A shrew rat is not a true rat but a rodent that resembles a shrew. Species of this group are known only from Asia and today's new species was found on a remote, mountainous island in Indonesia.
The newcomer has a large, flat, pink nose and forward-facing nostrils for which it was named the Hog-nosed rat. With extremely large ears, long hind legs that may be used for hopping, and long white incisors, the Hog-nosed rat is so different from any other species that researchers described it as a new genus.

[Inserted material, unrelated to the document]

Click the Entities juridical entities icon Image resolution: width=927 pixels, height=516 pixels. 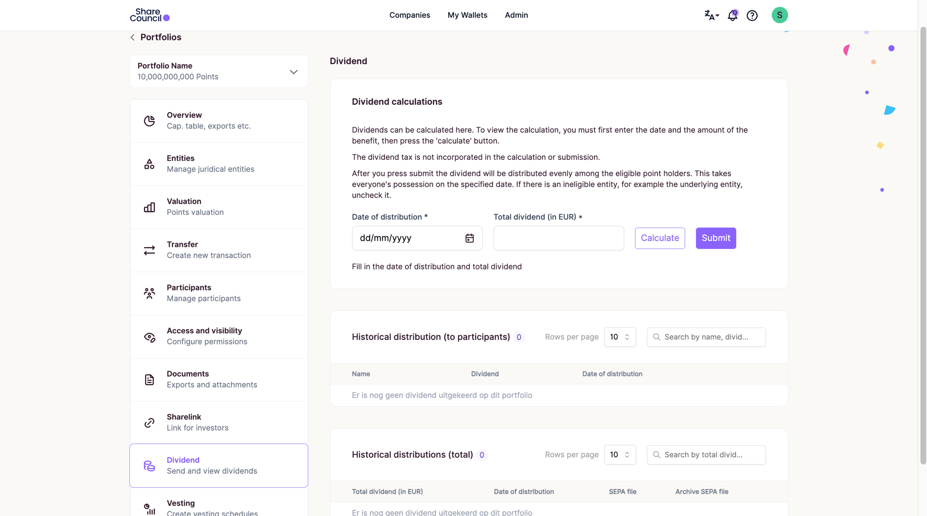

As mentioned above the new genus is named for its hog-like nose, by combining the Greek words “hyo” (hog), “rhino” (nose), and “mys” (mouse). The species is named in honor of Gerolf Steiner, who used the pseudonym Harald Stümpke, to publish a small book (Bau und Leben der Rhinogradentia) in English known as The Snouters. The Snouters describes a fictional island radiation of mammals with extraordinary nasal and aural adaptations and seemingly anticipates the discovery of the new species, with its large pink nose.

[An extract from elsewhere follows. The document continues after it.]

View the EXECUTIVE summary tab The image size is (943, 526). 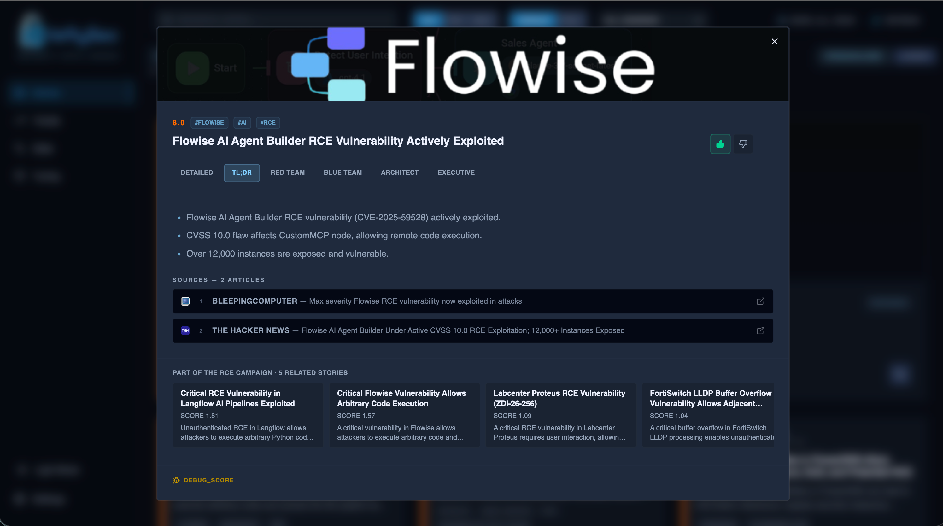(456, 172)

For the experts: We document a new genus and species of shrew rat from the north peninsula of Sulawesi Island, Indonesia. The new taxon is known only from the type locality at 1,600 m elevation on Mt. Dako, in the district of Tolitoli. It is distinguished from all other Indonesian murines by its large, flat, pink nose with forward-facing nares. Relative to other Sulawesi murines, the species has extremely large ears (~ 21% of head and body length), very long urogenital hairs, prominent and medially bowing hamular processes on the pterygoid bones, extremely long and procumbent lower incisors, and unusually long articular surfaces on the mandibular condyles. Morphologically, the new taxon is most similar to a group of endemic Sulawesi rats known commonly as “shrew rats.” These are long faced, carnivorous murines, and include the genera Echiothrix, Melasmothrix, Paucidentomys, Sommeromys, and Tateomys. Our Bayesian and likelihood analyses of DNA sequences concatenated from 5 unlinked loci infer the new shrew rat as sister to a clade consisting of Melasmothrix, Paucidentomys, and Echiothrix, suggesting that Sulawesi shrew rats represent a clade. The Sulawesi water rat, Waiomys mamasae, was sister to the shrew rats in our analyses. Discovery of this new genus and species brings known shrew rat diversity on Sulawesi to 6 genera and 8 species. The extent of morphological diversity among these animals is remarkable considering the small number of species currently known.